Task directions.
Repeat exactly the lines from the line containing "Image resolution: width=1000" through the last line of the records below, inclusive, and nothing else.
[Data shown]
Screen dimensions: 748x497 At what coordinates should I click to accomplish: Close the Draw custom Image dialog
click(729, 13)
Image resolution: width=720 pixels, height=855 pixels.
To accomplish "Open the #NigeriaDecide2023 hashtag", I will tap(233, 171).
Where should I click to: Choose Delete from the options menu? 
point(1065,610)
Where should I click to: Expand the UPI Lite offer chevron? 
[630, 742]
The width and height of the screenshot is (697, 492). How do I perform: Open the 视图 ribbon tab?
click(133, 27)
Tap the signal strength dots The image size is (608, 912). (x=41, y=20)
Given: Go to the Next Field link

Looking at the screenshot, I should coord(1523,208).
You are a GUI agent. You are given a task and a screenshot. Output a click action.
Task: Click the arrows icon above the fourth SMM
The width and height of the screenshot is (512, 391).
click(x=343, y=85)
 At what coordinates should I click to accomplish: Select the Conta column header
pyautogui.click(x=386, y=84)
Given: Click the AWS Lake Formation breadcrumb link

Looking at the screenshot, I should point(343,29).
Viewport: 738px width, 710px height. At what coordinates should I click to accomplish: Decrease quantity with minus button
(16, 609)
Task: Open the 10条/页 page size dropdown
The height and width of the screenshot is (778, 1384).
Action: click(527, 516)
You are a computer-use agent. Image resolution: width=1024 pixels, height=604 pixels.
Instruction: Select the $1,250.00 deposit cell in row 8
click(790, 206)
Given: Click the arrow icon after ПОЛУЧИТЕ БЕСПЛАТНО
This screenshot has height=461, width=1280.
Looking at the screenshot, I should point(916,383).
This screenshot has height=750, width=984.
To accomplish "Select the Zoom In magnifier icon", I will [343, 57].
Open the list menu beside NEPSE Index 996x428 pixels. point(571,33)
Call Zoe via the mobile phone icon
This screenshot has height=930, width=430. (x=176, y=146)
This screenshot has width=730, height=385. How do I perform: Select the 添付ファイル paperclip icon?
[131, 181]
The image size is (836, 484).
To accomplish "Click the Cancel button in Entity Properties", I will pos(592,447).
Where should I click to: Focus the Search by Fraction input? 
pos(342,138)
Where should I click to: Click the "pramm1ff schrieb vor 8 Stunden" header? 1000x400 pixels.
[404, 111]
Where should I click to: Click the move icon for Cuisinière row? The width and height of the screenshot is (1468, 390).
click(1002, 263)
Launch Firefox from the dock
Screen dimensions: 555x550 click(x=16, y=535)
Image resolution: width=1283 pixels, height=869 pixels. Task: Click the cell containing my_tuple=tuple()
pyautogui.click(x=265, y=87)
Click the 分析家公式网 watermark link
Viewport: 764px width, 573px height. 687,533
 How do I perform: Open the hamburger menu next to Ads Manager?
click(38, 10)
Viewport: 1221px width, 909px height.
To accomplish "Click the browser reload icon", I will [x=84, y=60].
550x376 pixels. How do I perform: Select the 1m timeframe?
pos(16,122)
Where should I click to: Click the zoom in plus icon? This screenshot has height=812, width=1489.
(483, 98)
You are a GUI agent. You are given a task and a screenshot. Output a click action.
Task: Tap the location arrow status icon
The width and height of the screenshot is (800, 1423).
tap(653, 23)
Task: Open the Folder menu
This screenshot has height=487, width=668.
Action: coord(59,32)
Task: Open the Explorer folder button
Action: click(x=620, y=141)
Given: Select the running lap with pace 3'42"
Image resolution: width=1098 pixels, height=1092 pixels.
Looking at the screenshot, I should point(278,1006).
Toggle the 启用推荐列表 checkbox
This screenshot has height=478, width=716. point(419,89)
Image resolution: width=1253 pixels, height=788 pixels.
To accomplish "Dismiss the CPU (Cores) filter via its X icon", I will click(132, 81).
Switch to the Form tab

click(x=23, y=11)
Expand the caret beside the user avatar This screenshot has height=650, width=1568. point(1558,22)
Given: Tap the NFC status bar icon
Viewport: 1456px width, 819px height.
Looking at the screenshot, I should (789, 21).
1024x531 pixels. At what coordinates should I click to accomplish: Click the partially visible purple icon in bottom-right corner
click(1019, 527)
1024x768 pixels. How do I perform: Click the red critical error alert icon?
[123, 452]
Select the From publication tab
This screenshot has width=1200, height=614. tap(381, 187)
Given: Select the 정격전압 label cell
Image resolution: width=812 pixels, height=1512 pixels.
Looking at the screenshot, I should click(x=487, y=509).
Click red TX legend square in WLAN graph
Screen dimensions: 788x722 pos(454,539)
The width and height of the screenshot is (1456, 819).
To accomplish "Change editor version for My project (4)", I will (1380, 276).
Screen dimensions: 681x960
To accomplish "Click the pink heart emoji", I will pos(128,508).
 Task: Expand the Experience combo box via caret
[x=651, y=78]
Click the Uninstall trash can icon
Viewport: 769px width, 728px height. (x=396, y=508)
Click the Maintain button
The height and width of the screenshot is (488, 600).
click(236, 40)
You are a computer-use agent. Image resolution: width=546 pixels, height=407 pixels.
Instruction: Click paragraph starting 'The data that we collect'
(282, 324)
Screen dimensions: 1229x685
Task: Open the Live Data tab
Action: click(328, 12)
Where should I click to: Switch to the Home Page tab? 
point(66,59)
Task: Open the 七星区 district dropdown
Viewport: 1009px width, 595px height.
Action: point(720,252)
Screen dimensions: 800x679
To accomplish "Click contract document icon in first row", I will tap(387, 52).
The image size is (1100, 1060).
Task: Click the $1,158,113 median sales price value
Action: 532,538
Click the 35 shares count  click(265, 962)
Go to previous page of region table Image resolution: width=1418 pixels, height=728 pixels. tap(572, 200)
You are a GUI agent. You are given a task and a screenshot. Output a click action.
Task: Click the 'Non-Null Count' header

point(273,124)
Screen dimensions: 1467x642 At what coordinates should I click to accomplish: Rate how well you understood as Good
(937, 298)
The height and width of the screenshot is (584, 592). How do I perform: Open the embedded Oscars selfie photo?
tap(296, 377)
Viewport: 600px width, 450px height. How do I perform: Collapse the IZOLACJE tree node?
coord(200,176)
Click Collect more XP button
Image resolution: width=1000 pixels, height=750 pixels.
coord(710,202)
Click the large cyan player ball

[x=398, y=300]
[/Data shown]
Task output.
Image resolution: width=1000 pixels, height=750 pixels.
coord(710,202)
Click the large cyan player ball

[x=398, y=300]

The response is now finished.